EXERCISE -> Give the count of lines in the data that include "News", with no other words.

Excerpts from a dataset
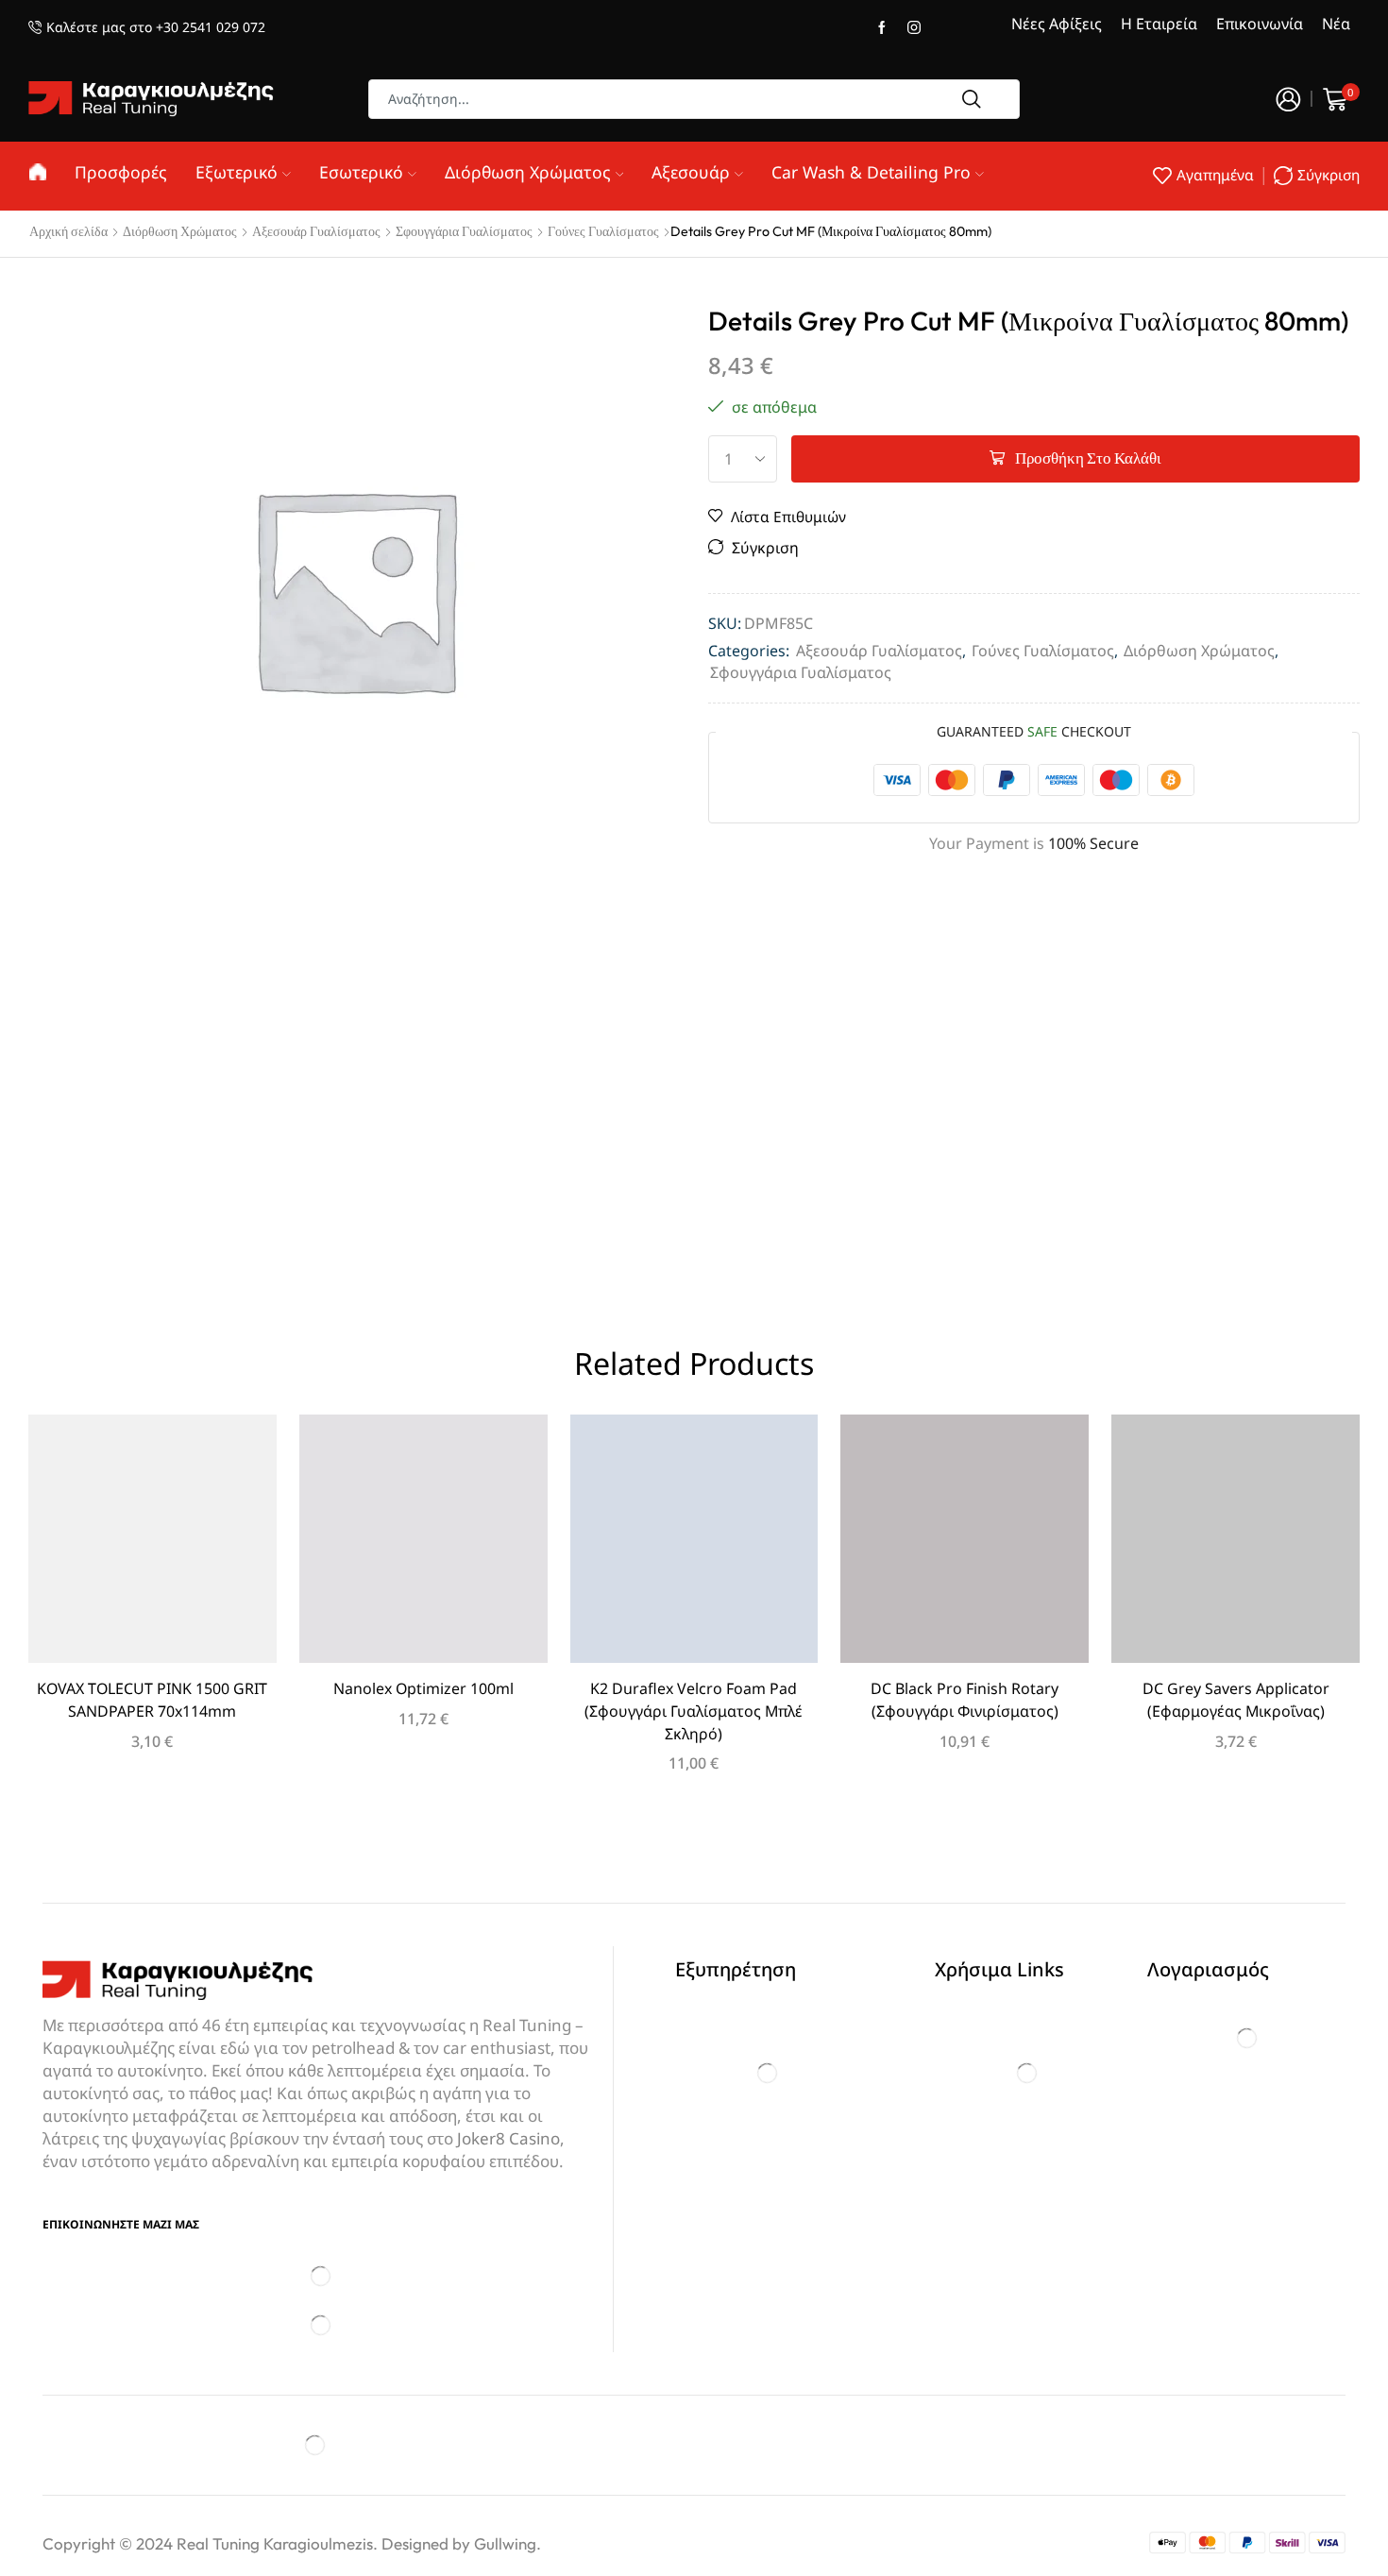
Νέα (1336, 23)
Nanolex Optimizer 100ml (423, 1688)
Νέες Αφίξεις (1056, 23)
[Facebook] (882, 28)
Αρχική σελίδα (68, 231)
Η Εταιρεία (1159, 23)
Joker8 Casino (508, 2138)
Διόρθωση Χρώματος (528, 172)
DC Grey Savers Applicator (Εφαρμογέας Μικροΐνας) (1236, 1699)
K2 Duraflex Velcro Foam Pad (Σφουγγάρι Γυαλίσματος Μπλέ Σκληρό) (693, 1711)
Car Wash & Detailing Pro (871, 172)
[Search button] (971, 99)
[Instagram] (914, 28)
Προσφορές (121, 172)
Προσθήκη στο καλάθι (1088, 457)
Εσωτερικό (361, 172)
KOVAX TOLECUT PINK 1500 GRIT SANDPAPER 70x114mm (152, 1699)
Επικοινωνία (1259, 23)
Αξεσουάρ (691, 172)
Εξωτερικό (236, 172)
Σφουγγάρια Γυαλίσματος (464, 231)
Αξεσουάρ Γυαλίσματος (316, 231)
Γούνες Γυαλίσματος (603, 231)
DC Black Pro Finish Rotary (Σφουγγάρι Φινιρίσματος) (964, 1699)
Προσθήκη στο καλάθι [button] (152, 1546)
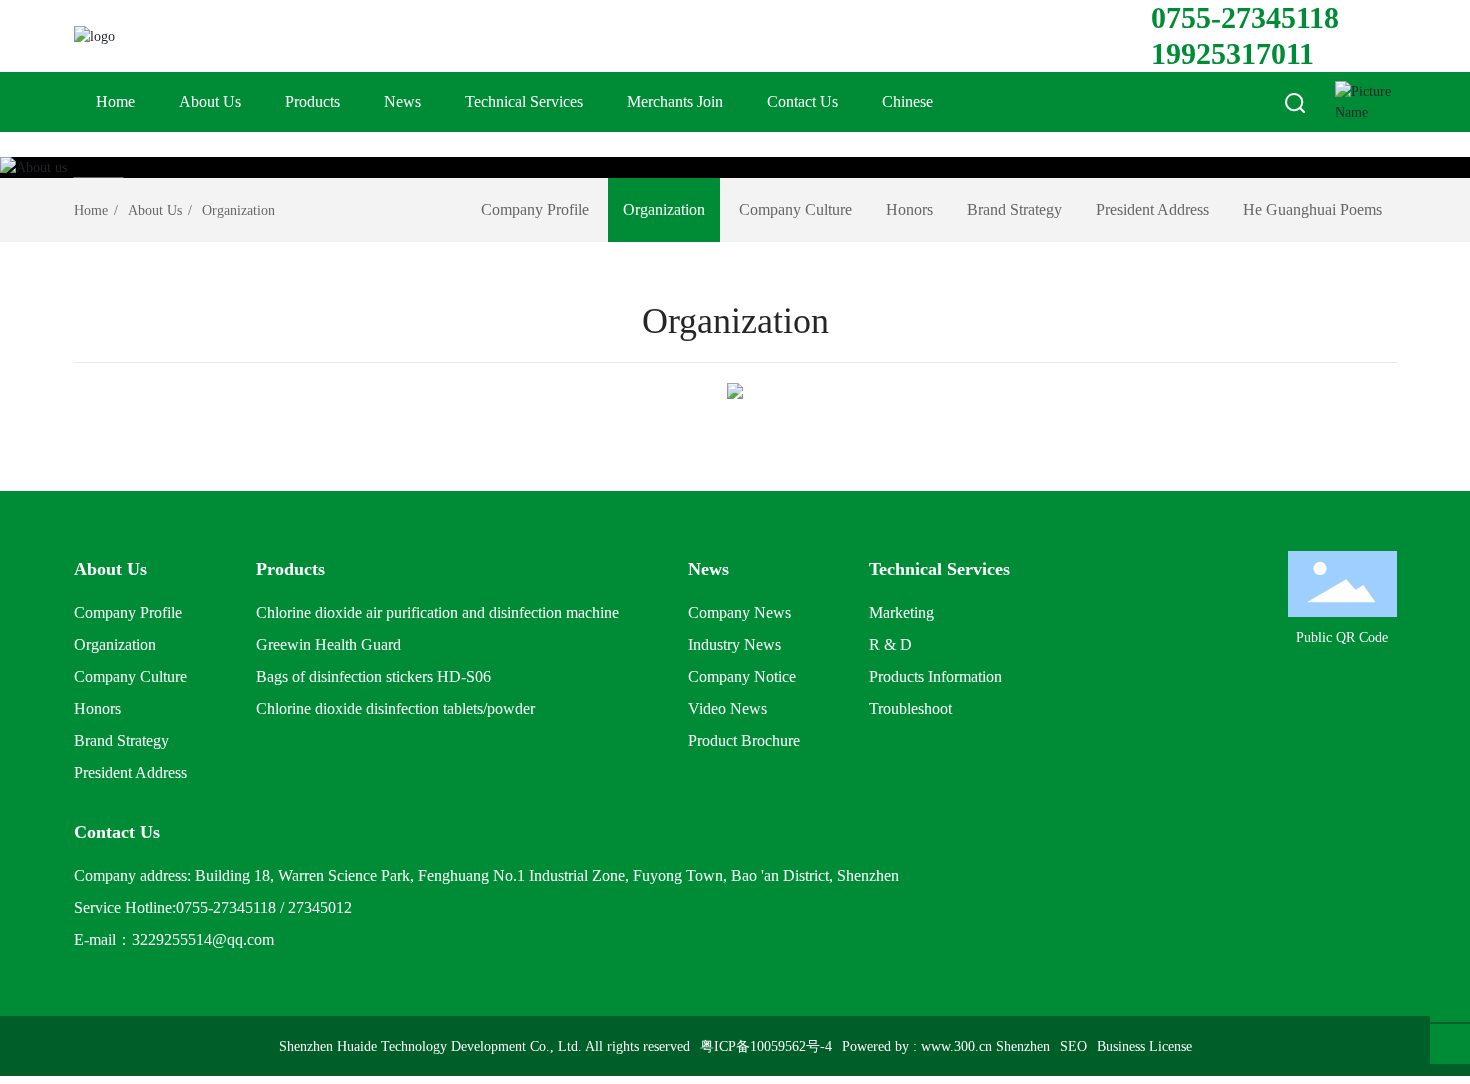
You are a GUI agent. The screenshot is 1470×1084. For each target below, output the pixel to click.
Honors (909, 209)
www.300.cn (956, 1046)
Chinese (907, 101)
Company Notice (742, 676)
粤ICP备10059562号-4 (766, 1046)
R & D (890, 644)
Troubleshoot (910, 708)
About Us (210, 101)
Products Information (935, 676)
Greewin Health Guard (328, 644)
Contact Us (802, 101)
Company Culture (795, 209)
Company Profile (535, 209)
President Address (1152, 209)
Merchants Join (675, 101)
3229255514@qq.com (203, 939)
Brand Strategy (1014, 209)
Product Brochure (744, 740)
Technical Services (524, 101)
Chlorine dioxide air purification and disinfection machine (437, 612)
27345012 (320, 907)
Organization (664, 209)
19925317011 (1232, 53)
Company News (739, 612)
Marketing (901, 612)
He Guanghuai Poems (1312, 209)
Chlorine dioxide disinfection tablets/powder (395, 708)
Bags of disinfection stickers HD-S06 (373, 676)
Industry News (734, 644)
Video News (727, 708)
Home (115, 101)
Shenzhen (1023, 1046)
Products (312, 101)
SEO (1073, 1046)
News (402, 101)
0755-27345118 (1245, 17)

TASK OUTPUT -> 4